# Data for the task
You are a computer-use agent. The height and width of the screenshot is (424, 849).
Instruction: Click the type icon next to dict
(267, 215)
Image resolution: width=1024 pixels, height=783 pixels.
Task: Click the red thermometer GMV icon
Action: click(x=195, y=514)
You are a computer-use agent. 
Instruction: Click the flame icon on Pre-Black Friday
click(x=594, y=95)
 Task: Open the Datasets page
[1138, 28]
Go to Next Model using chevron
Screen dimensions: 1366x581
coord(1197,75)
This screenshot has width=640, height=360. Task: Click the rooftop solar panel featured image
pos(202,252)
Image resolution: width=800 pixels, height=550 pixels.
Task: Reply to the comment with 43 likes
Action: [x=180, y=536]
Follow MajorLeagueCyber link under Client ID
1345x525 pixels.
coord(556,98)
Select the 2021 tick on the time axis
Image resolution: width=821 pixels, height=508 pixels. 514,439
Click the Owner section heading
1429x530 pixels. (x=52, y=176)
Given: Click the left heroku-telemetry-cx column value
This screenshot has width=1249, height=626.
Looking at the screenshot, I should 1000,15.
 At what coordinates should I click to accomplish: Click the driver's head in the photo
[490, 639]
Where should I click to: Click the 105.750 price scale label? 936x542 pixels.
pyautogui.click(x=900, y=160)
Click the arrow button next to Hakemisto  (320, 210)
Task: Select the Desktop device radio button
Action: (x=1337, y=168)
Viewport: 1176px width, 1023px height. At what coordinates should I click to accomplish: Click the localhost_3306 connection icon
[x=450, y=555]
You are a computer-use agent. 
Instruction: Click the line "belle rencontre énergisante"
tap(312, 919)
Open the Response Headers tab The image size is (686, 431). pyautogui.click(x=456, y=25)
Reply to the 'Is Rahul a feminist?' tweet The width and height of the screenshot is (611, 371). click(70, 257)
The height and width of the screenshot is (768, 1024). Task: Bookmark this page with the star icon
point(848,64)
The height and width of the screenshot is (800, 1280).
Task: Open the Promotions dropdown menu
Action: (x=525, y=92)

# Description of the task
Copy out the lines word for word, covering the stretch from the line containing "Click the Owner section heading" through the end of the lines.

# Written response
Click the Owner section heading
1429x530 pixels. (x=52, y=176)
Given: Click the left heroku-telemetry-cx column value
This screenshot has width=1249, height=626.
Looking at the screenshot, I should 1000,15.
 At what coordinates should I click to accomplish: Click the driver's head in the photo
[490, 639]
Where should I click to: Click the 105.750 price scale label? 936x542 pixels.
pyautogui.click(x=900, y=160)
Click the arrow button next to Hakemisto  (320, 210)
Task: Select the Desktop device radio button
Action: (x=1337, y=168)
Viewport: 1176px width, 1023px height. At what coordinates should I click to accomplish: Click the localhost_3306 connection icon
[x=450, y=555]
You are a computer-use agent. 
Instruction: Click the line "belle rencontre énergisante"
tap(312, 919)
Open the Response Headers tab The image size is (686, 431). pyautogui.click(x=456, y=25)
Reply to the 'Is Rahul a feminist?' tweet The width and height of the screenshot is (611, 371). click(70, 257)
The height and width of the screenshot is (768, 1024). Task: Bookmark this page with the star icon
point(848,64)
The height and width of the screenshot is (800, 1280).
Task: Open the Promotions dropdown menu
Action: (x=525, y=92)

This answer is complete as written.